• [LESETEXT]:
* * *

In der Nacht vor meinem Treffen mit Laura Wasser war ich nur einen Klick von meiner Scheidung entfernt. Irrtümlich. Hollywoods "Scheidungs-Queen" hatte nämlich die raffinierte Idee zur Scheidungs-App "It 's Over Easy", die den ebenso schmerzhaften wie mühsamen Prozess auf fünf einfache Schritte reduziert. Sind keine Kinder betroffen, sind es sogar nur vier Schritte. Die Online-Scheidung gibt es zum Schnäppchenpreis ab 750 US-Dollar. Das entspricht etwa Laura Wassers üblichem Stundenhonorar. Die Liste von Wassers Klienten liest sich wie das Who's who von Hollywoods Red-Carpet-Events. Der Scheidungsprofi vertrat Angelina Jolie, als sie sich von Billy Bob Thornton trennte, und steht ihr nun bei der Scheidung von Brad Pitt bei. Für Mel Gibsons Exfrau holte sie einst 425 Millionen Dollar Abfindung. Zweimal vertrat Wasser Stevie Wonder. Auch Maria Shriver, Britney Spears, Melanie Griffith, Mariah Carey, Kiefer Sutherland, Johnny Depp und Heidi Klum zählen zu ihren Klienten. Als derart verschwiegen gilt die 49-Jährige, dass oft nicht einmal die Partner ihrer Kanzlei wissen, wessen Ehe sie gerade einem Ende zuführt. Selten vertritt sie Klienten, deren Vermögen unter zehn Millionen US-Dollar liegt. Immerhin verlangt Wasser als Vorschuss 25.000 Dollar.

»Solange Menschen Geld haben, über etwas zu streiten, tun sie es auch«

Das Online-Scheidungswerkzeug, das ich zu Recherchezwecken ausprobiere, ist hingegen so günstig und einfach zu bedienen, dass ich mich nach einigen wenigen Fragen schon am Ziel befinde. "Möchten Sie nun die Scheidung einreichen?", fragt die App lapidar. Wasser lacht, als ich ihr erzähle, wie sie beinahe meine Ehe zum Absturz gebracht hätte. "Als ich die Idee zur Onlinescheidung hatte, sagten viele, eine Scheidung dürfe einem nicht so einfach gemacht werden. Aber was Menschen bei einer Scheidung durchmachen, ist ohnehin schwierig. Da möchten sie nicht auch noch viel Geld für Anwälte ausgeben und als surreale Erfahrung mit wildfremden Menschen das Scheitern ihrer Ehe diskutieren müssen. Man kauft online ein, findet online Dates, also warum nicht auch in der Unterwäsche auf der Couch sitzen und sich scheiden lassen?"

* * *

• [Einträge zum Zeigen auf Wörter und Elemente]:

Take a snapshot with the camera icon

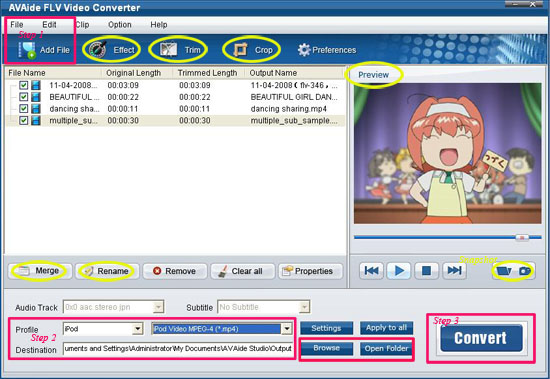pos(525,271)
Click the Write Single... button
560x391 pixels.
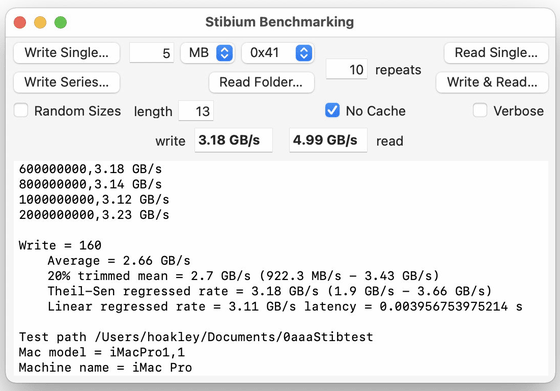click(x=66, y=53)
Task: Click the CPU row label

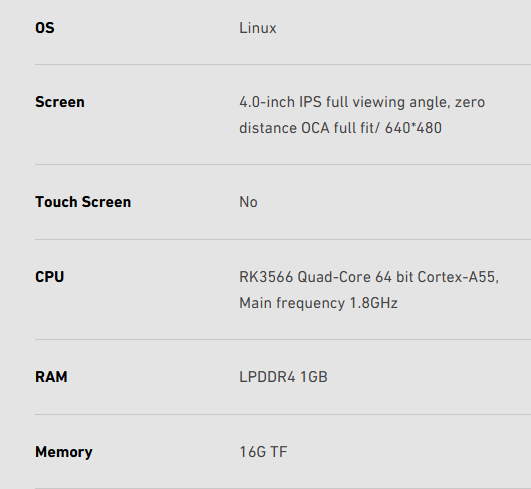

* * *

• [AUFGABENSTELLUNG]:
A: Nenne alle Geldbeträge, die im Lesetext über Laura Wasser vorkommen.
B: Führe den Lesetext über Laura Wasser im Anschluss an ihre Frage zur Scheidung auf der Couch weiter.

• [LÖSUNGEN]:
A:
- ab 750 US-Dollar (Preis der Online-Scheidung)
- 425 Millionen Dollar (Abfindung für Mel Gibsons Exfrau)
- zehn Millionen US-Dollar (Vermögensgrenze, unter der Wasser selten Klienten vertritt)
- 25.000 Dollar (Vorschuss, den Wasser verlangt)

B:
Große Egos als Problem

Laura Wasser in ihrem Büro der Kanzlei Wasser, Cooperman & Carter in Beverly Hills, Kalifornien, zu treffen, ist dennoch eine deutlich ansprechendere Erfahrung als das Bedienen einer App. Die dunkelhaarige zweifache Mutter ist hinreißend glamourös. Ihre fitnessgestählten Beine wirken hinter dem riesigen Glasschreibtisch noch länger, als sie ohnehin sind. Die langen Haare sind perfekt gestylt wie die ihrer Kundinnen auf dem roten Teppich. Nur das ironische Lächeln, das ihren Mund umspielt, und die Herzlichkeit im Auftreten sind selten in dieser Stadt und diesem Umfeld. Beides beruhigt vermutlich die Stars, die hierherkommen, um einen langwierigen öffentlichen Rechtsstreit gegen eine Person anzufangen, die sie wenige Wochen zuvor noch auf irgendeiner Bühne "mein Alles" genannt haben.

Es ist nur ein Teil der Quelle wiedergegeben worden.